Frage: Sie haben einige Zeit nachgedacht - wieso haben Sie sich letztlich für diese Aufgabe entschieden?

Waerder: Ich halte es für wichtig, dass die Gemeinde vor Ort für Menschen in der Grenzsituation des Trauerns um einen Verstorbenen präsent ist. Bei immer weniger Priestern und auch nur begrenzt vorhandenem pastoralen Personal ist es für mich ganz wichtig, dass wir unserer Aufgabe, die Toten zu begraben und die Trauernden zu trösten, als Gemeinde nachkommen. Im Trauerfall müssen Menschen da sein, die in der Gemeinde bekannt sind und so auf die Familien gut zugehen können.

Frage: Was gibt Ihnen die Arbeit mit Trauernden?

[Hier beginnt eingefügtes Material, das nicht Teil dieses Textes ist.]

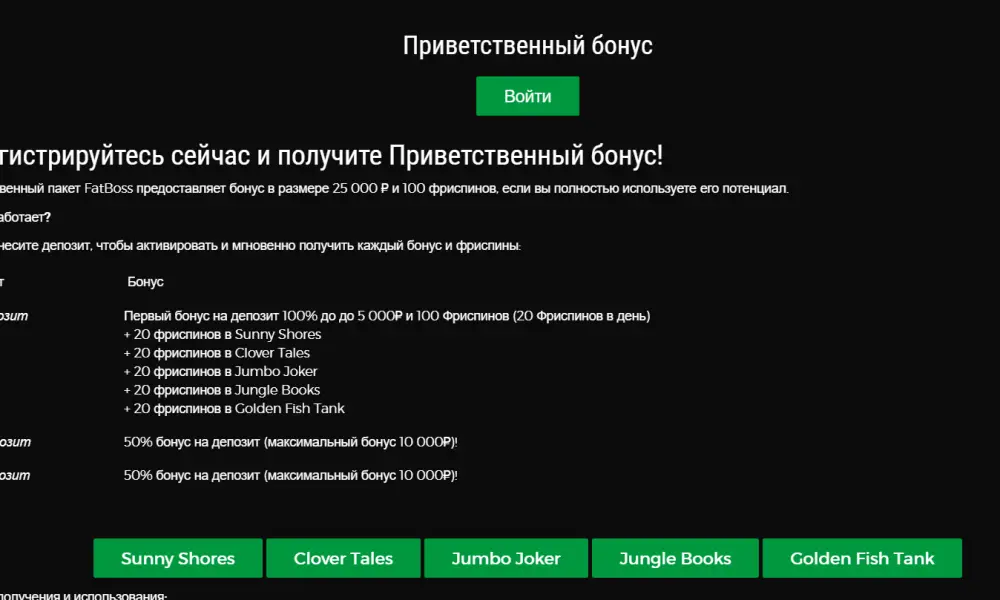Launch the Clover Tales game button

click(x=343, y=558)
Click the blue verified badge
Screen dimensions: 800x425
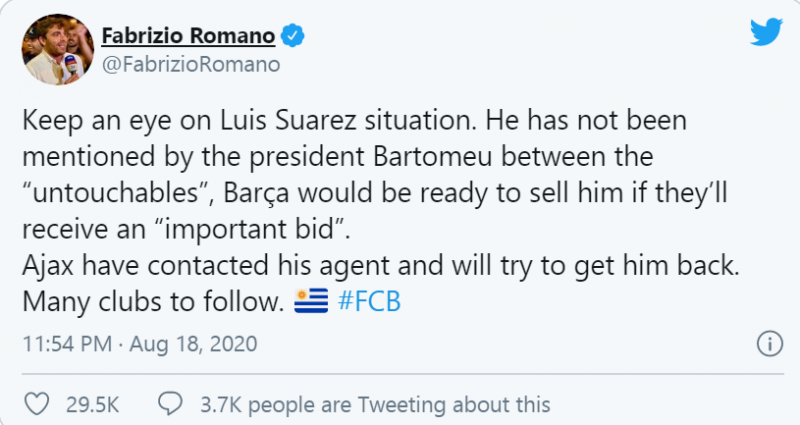[x=292, y=39]

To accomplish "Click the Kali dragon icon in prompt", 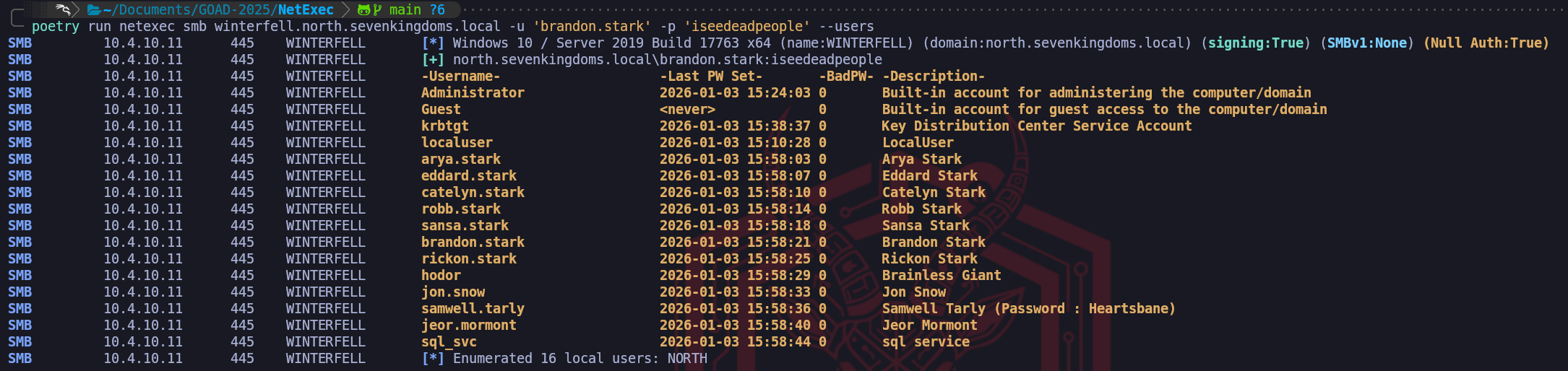I will point(64,9).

Waerder: Bei Trauergesprächen lerne ich viele verschiedene Familien kennen. Menschen mit sehr unterschiedlichem Glaubenshintergrund und Menschen, die in unterschiedlichen sozialen Verhältnissen leben. Der Umgang mit der Trauer ist sehr verschieden und es entwickeln sich oft sehr gute Gespräche, die über das hinausgehen, was die momentane Trauersituation und die Gestaltung des Begräbnisses betreffen. Die Gespräche mit den Menschen, die Vorbereitung des Trauergottesdienstes und der Beerdigung bringen mich immer wieder dazu, mich selbst mit Tod und Trauer auseinanderzusetzen. Ich beschäftige mich intensiv mit unserem Glauben und vor allem mit der durch den Glauben an Jesus Christus begründeten Hoffnung.

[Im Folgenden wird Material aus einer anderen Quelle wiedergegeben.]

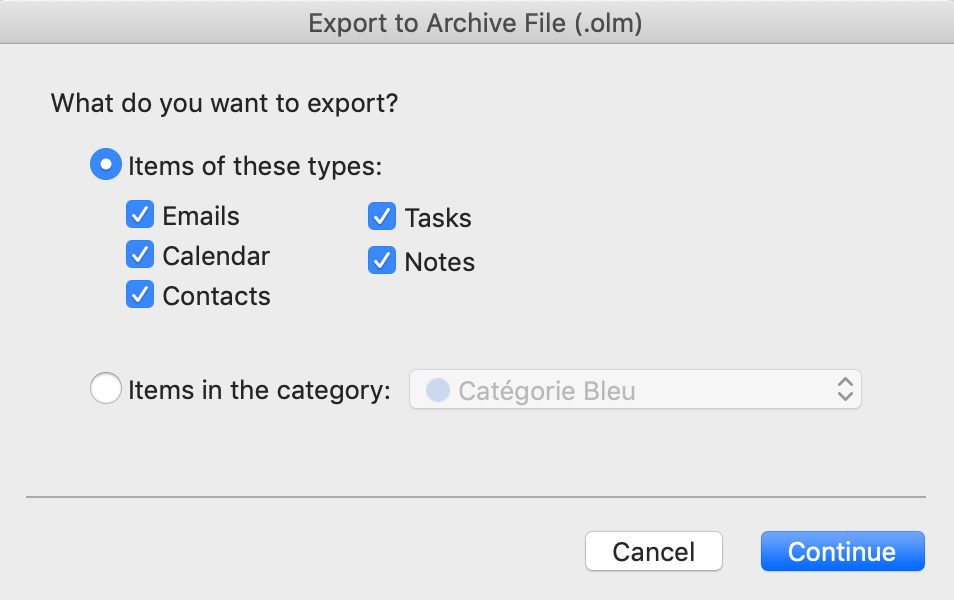The height and width of the screenshot is (600, 954).
Task: Click the up/down chevrons on the category popup
Action: pos(845,389)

Frage: Welche Rückmeldungen erhalten Sie bei der Begleitung von Trauernden?

Waerder: Die Reaktion der Trauernden war von Anfang an positiv, auch wenn es für viele zunächst noch ungewohnt war, dass Laien beerdigen. Meine Erfahrung deckt sich im Übrigen mit dem, was andere Begräbnisleiter in der Region Mönchengladbach erleben. Bei unseren regelmäßigen Treffen berichten eigentlich alle davon, dass dieser Dienst voll akzeptiert ist und die Rückmeldungen sehr positiv sind.

Hans Waerders Gemeinde

Die Gemeinde St. Mariä Himmelfahrt Meerkamp liegt am Stadtrand von Mönchen- gladbach und gehört mit drei weiteren Pfarren zur Groß- gemeinde Giesenkirchen-Mülfort. In der Großgemeinde leben rund 14.500 Katholiken, sie wird von einem Pfarrer betreut. In der kleinen Pfarrei St. Mariä Himmelfahrt mit etwa 2.600 Katholiken gibt es kein weiteres hauptamtliches pastorales Personal.